WHAT YOU ARE ASKED TO DO: Wherever the string "screenshot" appears in the entries below, return the line that holds it.

** Opening TASK MATERIAL block **

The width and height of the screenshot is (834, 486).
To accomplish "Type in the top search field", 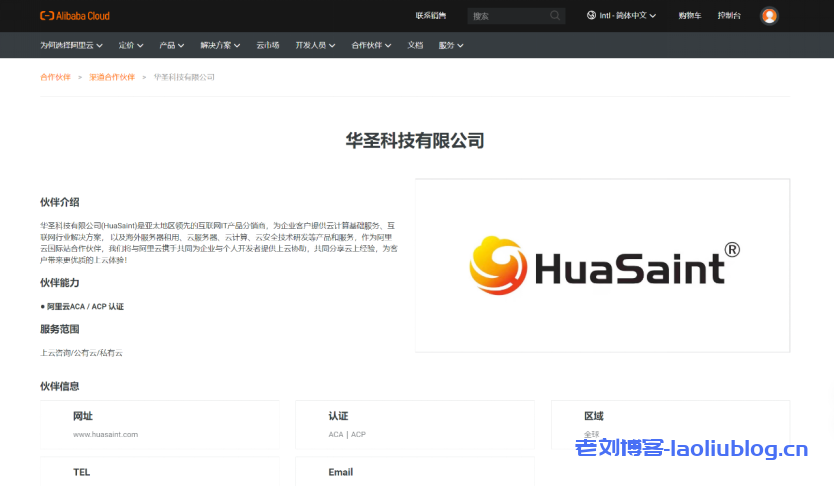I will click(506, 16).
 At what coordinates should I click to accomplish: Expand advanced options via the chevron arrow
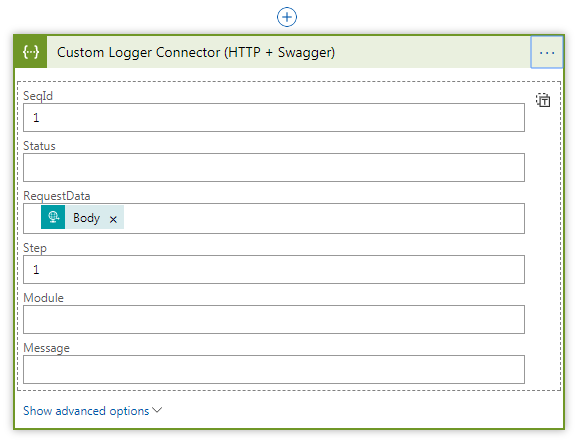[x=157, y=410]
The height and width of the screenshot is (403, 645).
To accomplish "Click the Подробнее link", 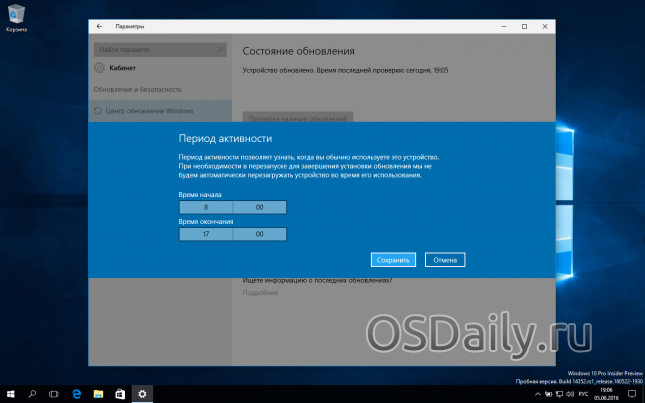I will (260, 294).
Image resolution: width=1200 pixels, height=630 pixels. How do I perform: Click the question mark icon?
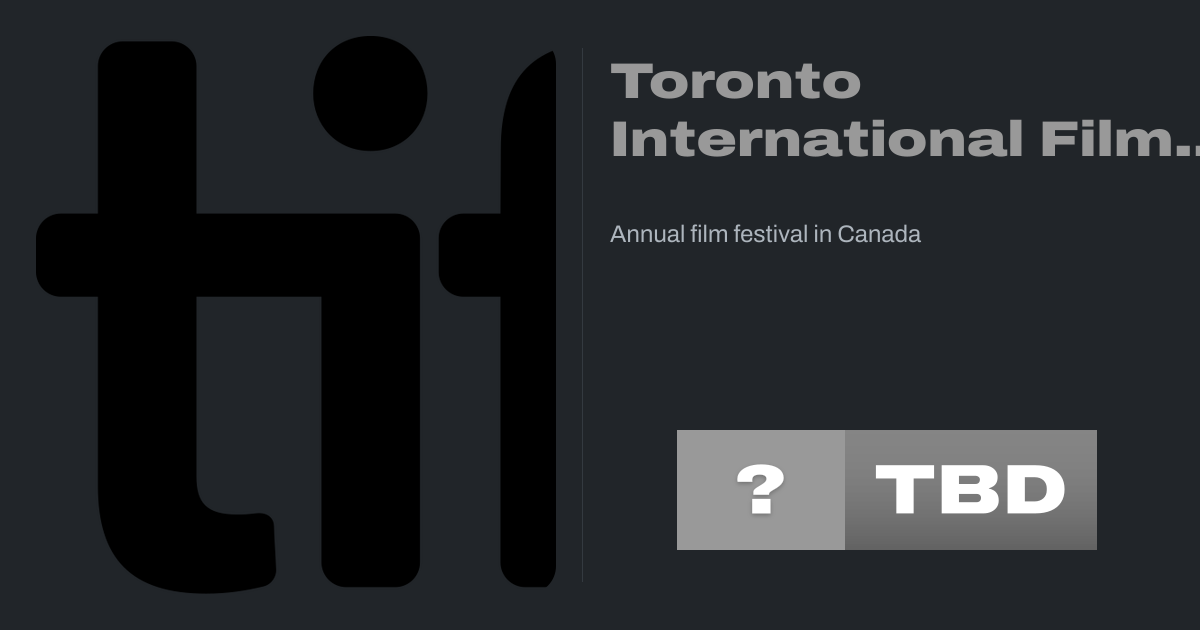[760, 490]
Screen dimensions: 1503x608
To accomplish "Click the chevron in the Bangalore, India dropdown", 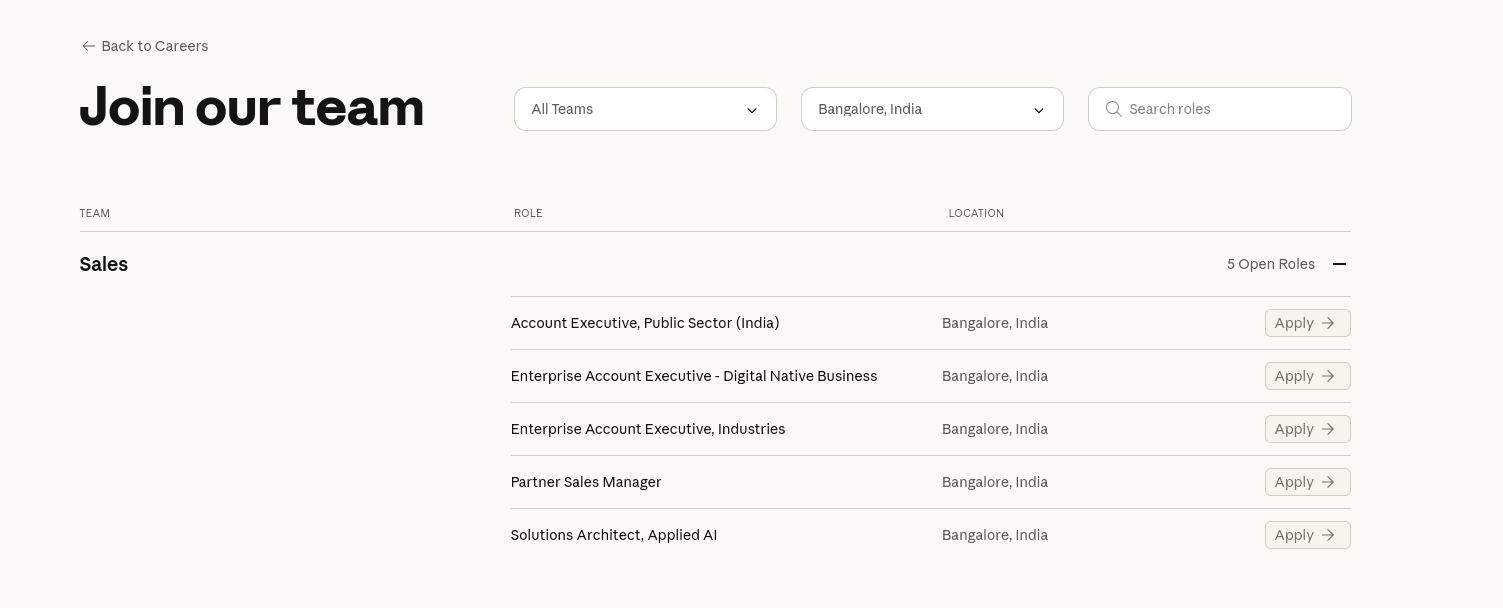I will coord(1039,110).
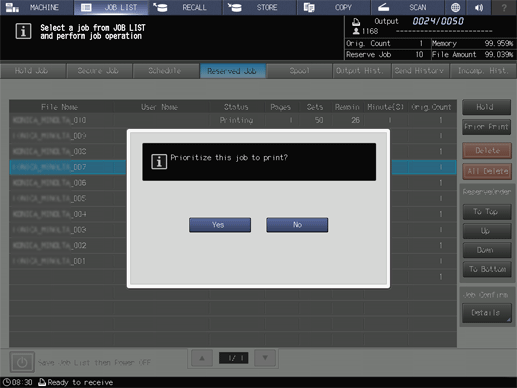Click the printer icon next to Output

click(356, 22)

** Closing TASK MATERIAL block **

EXERCISE SOLUTION:
The width and height of the screenshot is (834, 486).
The height and width of the screenshot is (403, 645).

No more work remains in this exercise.